_EXERCISE_: Report every line of the records beneath this task that holds the string "element".

Stored data:
==================================================
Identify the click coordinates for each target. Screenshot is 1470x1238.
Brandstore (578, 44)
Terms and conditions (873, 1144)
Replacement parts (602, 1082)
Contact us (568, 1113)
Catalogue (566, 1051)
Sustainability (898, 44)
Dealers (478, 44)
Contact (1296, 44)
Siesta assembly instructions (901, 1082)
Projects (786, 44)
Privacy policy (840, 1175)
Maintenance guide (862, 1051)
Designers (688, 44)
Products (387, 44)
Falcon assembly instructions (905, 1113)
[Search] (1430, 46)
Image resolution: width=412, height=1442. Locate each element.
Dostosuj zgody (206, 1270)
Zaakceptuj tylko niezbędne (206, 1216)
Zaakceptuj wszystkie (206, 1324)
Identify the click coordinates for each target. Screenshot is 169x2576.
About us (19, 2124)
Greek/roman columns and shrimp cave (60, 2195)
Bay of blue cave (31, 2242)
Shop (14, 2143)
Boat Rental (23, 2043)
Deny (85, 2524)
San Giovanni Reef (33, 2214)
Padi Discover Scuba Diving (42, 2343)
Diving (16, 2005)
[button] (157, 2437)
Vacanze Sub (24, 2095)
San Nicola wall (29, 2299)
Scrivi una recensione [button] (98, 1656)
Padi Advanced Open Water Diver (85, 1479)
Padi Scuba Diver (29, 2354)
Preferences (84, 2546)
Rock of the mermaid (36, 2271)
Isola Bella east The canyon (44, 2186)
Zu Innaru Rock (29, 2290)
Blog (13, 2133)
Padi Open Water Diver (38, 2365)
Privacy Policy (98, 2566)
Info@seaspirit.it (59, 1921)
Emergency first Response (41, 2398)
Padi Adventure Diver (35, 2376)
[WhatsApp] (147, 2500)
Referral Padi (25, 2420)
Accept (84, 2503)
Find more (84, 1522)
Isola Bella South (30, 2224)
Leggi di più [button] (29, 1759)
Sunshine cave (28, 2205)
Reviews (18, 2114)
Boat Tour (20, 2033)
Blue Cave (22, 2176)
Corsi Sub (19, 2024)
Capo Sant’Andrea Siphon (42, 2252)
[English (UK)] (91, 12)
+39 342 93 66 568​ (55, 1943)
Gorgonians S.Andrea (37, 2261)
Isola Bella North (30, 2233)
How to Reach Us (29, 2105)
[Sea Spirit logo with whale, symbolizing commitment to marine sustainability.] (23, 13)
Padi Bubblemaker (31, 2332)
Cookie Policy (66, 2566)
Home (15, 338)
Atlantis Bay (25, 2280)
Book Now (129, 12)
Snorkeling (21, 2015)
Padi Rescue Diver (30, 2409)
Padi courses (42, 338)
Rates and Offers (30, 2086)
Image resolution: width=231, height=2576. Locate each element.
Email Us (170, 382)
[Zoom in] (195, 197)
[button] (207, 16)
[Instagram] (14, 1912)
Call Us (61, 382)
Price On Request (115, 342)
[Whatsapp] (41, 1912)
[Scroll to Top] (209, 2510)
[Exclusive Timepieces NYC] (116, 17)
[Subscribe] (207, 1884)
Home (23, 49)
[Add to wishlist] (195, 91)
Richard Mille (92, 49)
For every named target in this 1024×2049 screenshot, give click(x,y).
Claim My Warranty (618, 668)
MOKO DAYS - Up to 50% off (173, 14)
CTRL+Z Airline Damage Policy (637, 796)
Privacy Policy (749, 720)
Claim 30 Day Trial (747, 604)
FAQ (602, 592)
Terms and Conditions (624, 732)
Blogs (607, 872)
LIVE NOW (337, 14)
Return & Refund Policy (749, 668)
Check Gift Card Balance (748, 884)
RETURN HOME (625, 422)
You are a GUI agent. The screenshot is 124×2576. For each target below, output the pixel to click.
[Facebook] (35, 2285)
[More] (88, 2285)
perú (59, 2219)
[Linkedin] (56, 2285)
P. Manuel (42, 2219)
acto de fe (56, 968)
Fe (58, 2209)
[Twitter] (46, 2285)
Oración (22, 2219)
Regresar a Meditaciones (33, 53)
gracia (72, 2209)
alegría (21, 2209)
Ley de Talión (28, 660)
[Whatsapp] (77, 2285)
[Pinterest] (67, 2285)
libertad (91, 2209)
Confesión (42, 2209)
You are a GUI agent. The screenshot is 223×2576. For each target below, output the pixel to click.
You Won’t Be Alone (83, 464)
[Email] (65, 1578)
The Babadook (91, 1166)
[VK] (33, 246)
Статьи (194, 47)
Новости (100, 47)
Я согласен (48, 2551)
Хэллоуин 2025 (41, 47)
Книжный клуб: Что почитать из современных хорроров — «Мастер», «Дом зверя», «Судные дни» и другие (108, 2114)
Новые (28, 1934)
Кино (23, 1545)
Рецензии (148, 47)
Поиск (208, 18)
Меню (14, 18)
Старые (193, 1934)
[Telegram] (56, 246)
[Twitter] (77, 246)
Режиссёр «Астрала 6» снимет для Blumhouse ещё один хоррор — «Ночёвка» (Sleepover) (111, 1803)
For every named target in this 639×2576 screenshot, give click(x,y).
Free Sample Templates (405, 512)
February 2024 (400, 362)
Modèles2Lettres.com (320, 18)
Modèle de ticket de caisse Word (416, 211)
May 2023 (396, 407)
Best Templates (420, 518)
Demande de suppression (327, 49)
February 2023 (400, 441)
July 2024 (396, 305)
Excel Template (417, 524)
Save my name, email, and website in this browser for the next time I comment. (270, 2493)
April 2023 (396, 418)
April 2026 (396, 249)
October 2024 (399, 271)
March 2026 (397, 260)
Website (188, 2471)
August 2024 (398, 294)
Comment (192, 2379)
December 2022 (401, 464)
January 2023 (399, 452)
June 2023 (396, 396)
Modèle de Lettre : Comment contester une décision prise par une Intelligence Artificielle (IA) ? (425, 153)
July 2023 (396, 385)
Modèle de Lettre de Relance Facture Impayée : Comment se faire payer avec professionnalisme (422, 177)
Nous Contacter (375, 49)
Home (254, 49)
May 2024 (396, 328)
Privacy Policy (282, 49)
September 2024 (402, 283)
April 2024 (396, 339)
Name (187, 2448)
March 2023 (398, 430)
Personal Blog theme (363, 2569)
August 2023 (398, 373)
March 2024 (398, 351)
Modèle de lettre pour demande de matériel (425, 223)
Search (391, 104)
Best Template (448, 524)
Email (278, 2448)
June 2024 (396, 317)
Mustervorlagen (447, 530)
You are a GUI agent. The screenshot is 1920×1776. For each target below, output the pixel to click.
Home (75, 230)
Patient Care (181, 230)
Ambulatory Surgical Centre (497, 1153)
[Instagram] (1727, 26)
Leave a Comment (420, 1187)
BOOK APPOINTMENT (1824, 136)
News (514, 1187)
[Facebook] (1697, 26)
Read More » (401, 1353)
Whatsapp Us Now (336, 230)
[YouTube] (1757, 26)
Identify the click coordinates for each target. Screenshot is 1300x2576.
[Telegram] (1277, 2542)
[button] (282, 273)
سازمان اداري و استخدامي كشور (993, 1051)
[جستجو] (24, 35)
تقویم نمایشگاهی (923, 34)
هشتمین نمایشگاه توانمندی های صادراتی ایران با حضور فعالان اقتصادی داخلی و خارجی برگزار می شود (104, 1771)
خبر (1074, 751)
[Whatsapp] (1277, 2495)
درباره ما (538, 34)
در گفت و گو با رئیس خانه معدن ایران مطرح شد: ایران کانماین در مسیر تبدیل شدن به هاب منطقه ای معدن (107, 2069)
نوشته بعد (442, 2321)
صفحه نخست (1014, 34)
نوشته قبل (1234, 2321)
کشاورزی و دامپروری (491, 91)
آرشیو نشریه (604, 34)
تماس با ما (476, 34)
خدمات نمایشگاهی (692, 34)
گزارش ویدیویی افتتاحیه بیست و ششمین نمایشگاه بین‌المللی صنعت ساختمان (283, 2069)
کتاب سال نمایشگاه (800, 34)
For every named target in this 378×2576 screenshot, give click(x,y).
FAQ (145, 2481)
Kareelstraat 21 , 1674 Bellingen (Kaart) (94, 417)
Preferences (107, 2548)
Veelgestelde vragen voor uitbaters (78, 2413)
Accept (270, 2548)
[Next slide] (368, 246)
==================================================
_EXERCISE OUTPUT_:
Image resolution: width=412, height=1442. Locate each element.
Image resolution: width=231, height=2576. Locate each element.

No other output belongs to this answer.